Molecularly imprinted polymers (MIPs) are synthetic receptors that mimic the "lock and key" mechanism in the natural biological antigen-antibody system. They are highly attractive as artificial receptors with tailored biomolecular recognition to construct biosensors. Electropolymerization is a quick and easy method to directly synthesize MIP sensing elements in-situ on the working electrode, enabling ultralow-cost and easy-to-manufacture electrochemical biosensors. Finding an optimal design space and relationship between synthesis parameters and sensitivity is one of the most challenging aspects of MIP fabrication. e -MIPs’ development and optimization can be facilitated through the use of machine learning to quickly identify this design space and improve performance. For cortisol detection, pyrrole is selected as the functional monomer. Cortisol-imprinted-polypyrrole-based sensors are fabricated with 72 sets of synthesis parameters with replicates for the data-driven analysis, including pyrrole concentration, cortisol concentration, number of electropolymerization cyclic-voltammetry (CV) cycles, electropolymerization CV scan rate, and number overoxidation cycles for template elution.

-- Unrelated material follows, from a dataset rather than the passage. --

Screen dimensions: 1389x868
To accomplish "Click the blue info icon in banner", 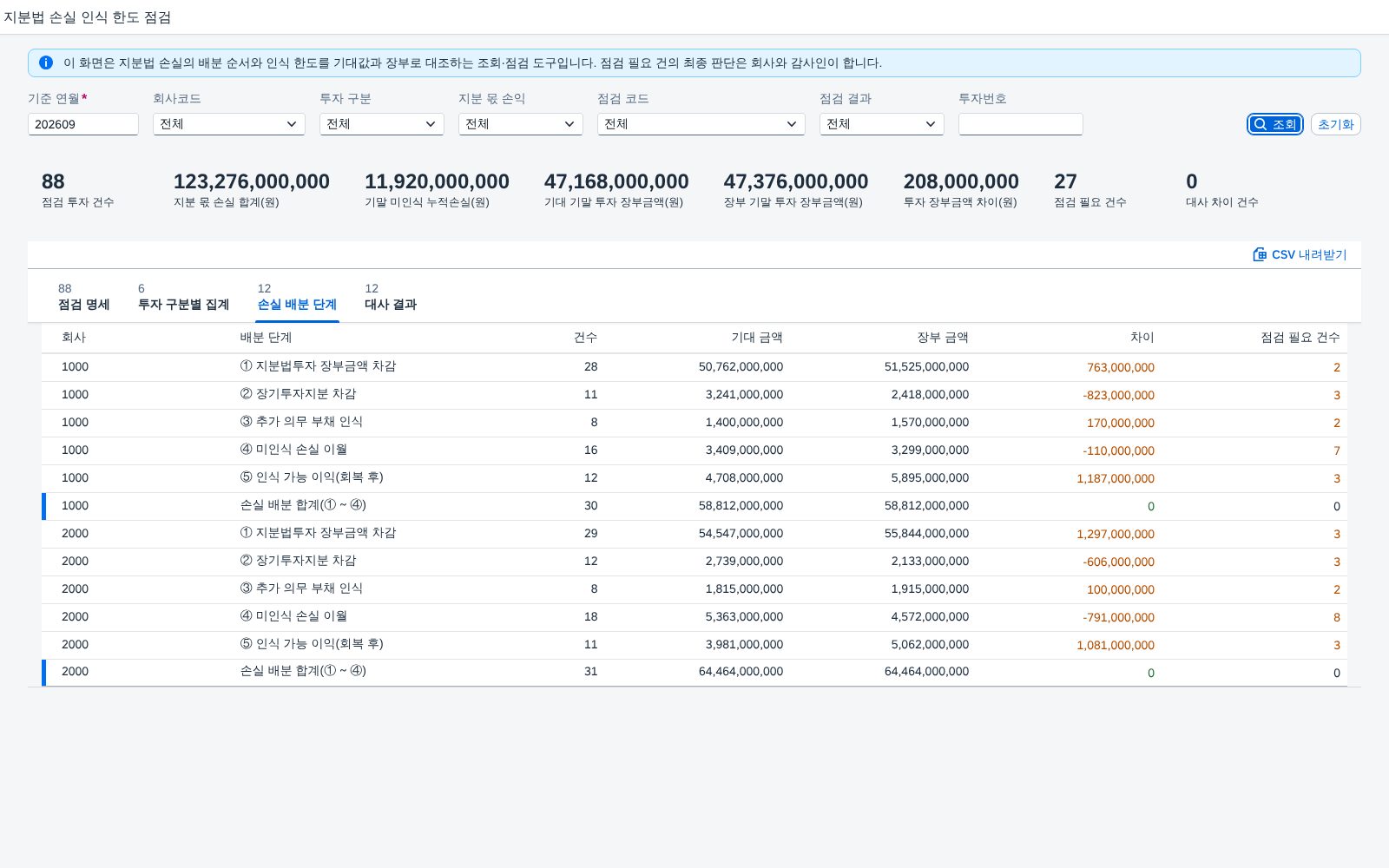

MIP sensing performances are measured using a 12-channel potentiostat, which improves experimental efficiency and ensures sensor reproducibility and data quality. Machine learning optimization can also identify coupled parameters more efficiently than a traditional design of experiments. These linkages assist in the development of enhanced sensors for cortisol and the method can be expanded and applied to other MIP sensor models.